Yep. Reminiscent of when Gerstner got into IBM and found plenty of
studies showing IBM customers were quite happy with IBM and which
provided no explantion of why IBM was losing ground against competition.
Reason: those surveys only looked
at remaining customers who were happy with IBM.
If you want VMS to grow, if you to see "stale" VMS customers to start
spending money on VMS again, then you need to look at the big picture,
not just selective polling of happy customers.
If the HP apoligists were to admit to the problems faced by VMS and tell
us that VMS management are tackling those problems , you'd see a lot
less complaining here. But as long as you continue to paint a rosey
picture, we do not have confidence that VMS management are even aware of
perception problems and thus aren't even trying to fix those problems.
> VMS customers as a whole are making reasoned, logical choices, based on
> observed facts, not wild speculation.
Yep. AS A WHOLE, VMS customers have long ago decided to switch to other
platforms. The VMS marketplace is today, but a fraction of what it used
to be.
> Itanium has turned out to be a reasonable chip, with ECC in all the
> right places, and good design for reliability.

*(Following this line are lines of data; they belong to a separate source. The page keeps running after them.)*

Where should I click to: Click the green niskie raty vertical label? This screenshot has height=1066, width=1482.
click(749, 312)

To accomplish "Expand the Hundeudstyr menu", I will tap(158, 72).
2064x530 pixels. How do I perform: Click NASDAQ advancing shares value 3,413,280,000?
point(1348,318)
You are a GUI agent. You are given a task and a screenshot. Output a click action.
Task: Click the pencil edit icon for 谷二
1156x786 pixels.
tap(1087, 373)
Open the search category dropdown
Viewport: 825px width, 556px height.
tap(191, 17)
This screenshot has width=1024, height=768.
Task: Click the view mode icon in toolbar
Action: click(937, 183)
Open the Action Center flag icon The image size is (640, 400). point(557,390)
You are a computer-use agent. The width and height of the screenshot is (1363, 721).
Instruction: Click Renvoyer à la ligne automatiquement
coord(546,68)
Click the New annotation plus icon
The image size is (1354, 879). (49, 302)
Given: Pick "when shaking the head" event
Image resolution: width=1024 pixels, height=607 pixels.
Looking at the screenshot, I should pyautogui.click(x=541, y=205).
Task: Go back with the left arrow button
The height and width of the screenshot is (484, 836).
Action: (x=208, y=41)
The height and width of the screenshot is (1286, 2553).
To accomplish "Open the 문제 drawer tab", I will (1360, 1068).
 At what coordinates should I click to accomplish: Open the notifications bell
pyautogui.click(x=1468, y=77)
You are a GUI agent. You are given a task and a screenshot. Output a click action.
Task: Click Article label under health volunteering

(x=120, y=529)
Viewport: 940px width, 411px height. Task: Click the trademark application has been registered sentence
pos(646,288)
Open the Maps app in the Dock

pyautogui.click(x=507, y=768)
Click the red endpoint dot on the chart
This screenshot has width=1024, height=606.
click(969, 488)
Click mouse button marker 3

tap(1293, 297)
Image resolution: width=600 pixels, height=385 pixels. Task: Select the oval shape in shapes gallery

IA64 has been relegated to a niche market, low volume. No matter what
its technical specs are, it will not help VMS come back to life and grow
again. VMS desperatly needs to be on a mainstream architecture.
Stope justifying Curly/Carly's decisions to go to IA64, think about the
future of VMS and on which platform it would have most success.
> It has the support of the
> world't largest microprocessor manufacturer.
Yep. For the past 20 months, Intel has been narrowing IA64'Ss prospects
to just the high end supercomputers, down from initial promises it would
replace the 8086 as industry standard commodity architecture. Intel, who
had been saying 64 bit was reserved to IA64 did an about face and built
a 64 bit 8086. YOu really think that there is such widespread support
from Intel ?
People want a growing platform that is not relegated to a niche, they
want a platform that is mainstream and without rumours of its demise
constantly circulating.
> (up to 128 processors in a Superdome). The HP Integrity server boxes
> have the traditional high quality you'd expect from an HP box:
> well-made, solid, well-engineered.
Same can be said of HP's 8086 boxes, althought they do not yet scale to
128 processors (a small market).
> The hardware costs less than Alpha hardware.
That is such a lame excuse. Had HP wanted, it could have built Alpha
boxes with same components that costed the same. It just decided to
continue to build with 1990s Digital designs.